The wine is practically empty, so I squeeze myself out from between Doug and Eileen.
‘I’ll go and open another bottle,’ I tell him.
‘Aye,’ says Doug.
Chapter Nine
‘Nothn in two weeks!’
It’s the last day of May, four weeks since my close encounter with Kaz. And while it’s been a busy month in the office, things have slowed down considerably in the bedroom. Just over a fortnight ago, there was a thing with Emma, the script supervisor on a Toilet Duck commercial, which delighted El (‘Toilet Fuck!’) when I told him. Today, though, I have nothing to report.
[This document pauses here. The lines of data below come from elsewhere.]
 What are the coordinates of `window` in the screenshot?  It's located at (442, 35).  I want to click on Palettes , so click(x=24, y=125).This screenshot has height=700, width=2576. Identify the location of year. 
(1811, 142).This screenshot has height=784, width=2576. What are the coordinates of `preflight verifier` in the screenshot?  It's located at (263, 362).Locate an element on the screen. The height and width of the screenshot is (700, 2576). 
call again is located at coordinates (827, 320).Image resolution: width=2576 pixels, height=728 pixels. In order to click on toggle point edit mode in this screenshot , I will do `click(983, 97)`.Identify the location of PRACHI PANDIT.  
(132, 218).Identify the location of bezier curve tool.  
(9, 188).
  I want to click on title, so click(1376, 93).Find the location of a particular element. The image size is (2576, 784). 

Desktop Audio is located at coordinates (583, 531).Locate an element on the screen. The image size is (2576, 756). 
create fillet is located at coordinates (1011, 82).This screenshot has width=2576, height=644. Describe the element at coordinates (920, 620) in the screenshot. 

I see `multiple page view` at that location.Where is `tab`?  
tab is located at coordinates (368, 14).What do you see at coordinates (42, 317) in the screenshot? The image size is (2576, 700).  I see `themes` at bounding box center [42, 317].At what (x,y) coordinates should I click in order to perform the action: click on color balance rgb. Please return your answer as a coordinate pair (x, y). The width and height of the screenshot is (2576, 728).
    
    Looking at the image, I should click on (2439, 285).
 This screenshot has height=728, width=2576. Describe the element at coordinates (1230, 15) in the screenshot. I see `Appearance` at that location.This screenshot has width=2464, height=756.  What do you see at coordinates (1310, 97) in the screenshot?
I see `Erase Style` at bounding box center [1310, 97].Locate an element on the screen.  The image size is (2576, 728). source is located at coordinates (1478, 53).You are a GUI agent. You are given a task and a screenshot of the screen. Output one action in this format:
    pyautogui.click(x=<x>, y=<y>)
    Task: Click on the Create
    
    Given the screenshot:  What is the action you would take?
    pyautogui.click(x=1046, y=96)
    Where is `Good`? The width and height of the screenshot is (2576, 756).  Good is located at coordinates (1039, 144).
My recollection of my most recent conquest, however, makes me cringe, and not simply on account of the product that brought us together. Lying in bed in the small hours, Emma asked about my plans for the approaching summer – an innocent enquiry probably, but I answered evasively and not entirely honestly. Emma’s job, however, is to spot continuity errors, and the look on her face when she spotted mine made me feel about two feet tall.
At least I didn’t sleep with Holly again. I know this isn’t something for which I deserve a certificate of achievement or a medal of abstention, but you take your consolations where you find them. Holly was the runner o
n the Toilet Duck shoot, and while she maintained a professional distance throughout the day, she closed that gap at the wrap party. It had been two weeks since our last encounter, and I’d gone out of my way to be, well, out of the way. The third or fourth time Holly sidled up to me, standing close enough that I could feel the heat of her breast pressed against my arm, I felt my resolve weakening and took defensive measures. I flirted with Emma. Short of being brutally explicit, it was the least awkward way I could conceive of to reinforce a point already made. Getting Emma into bed was not my objective, but merely a fortuitous side effect. My intentions were true. Noble, even. ‘Enjoy your summer,’ Emma said when she left the following morning, but when I went to kiss her goodbye, she twisted her face to the side.
‘Not a single soltry fuck. You’re fuckig slipping, mate,’ says El at a volume that might be acceptable in a noisy pub, but is a touch unnecessary for a quiet restaurant.
From where I’m sitting, with my back to the kitchen, I can’t see Jiang – but I can sense him wincing.
‘Try some of this,’ I say, spooning Szechuan chicken onto El’s plate.
In the five months since Christmas – since El’s bet – my friend’s tics have grown more frequent and more pronounced. His legs bounce constantly as if he’s tapping his feet to music, and the motion, transmitted through his trunk, makes his head wobble. His limbs spasm and jerk with increased regularity. Walking is awkward, shaving perilous, eating and drinking messy. Some weeks back, I gave Jiang a stack of plastic pint glasses for our beer. El holds his with two hands.
‘More thn’anythin, it disappoints me. I live vica. . . varoious. . . whassa word?’
‘Vicariously?’
So far tonight we’ve drunk less than a half a glass of beer each, but El’s speech is slurred nevertheless – simply one more symptom of his progressing Huntington’s.
‘Yeah, through you,’ says El. ‘So where’s the fun for me in you not fuckig? No fucks no fun. No fuckig fun whatsever.’
‘Well, I’m sorry to disap—’
El turns around in his chair and shouts across the restaurant. ‘Jiang! Jiang, have you got a’ – his fingers dance over an invisible keyboard – ‘calclator?’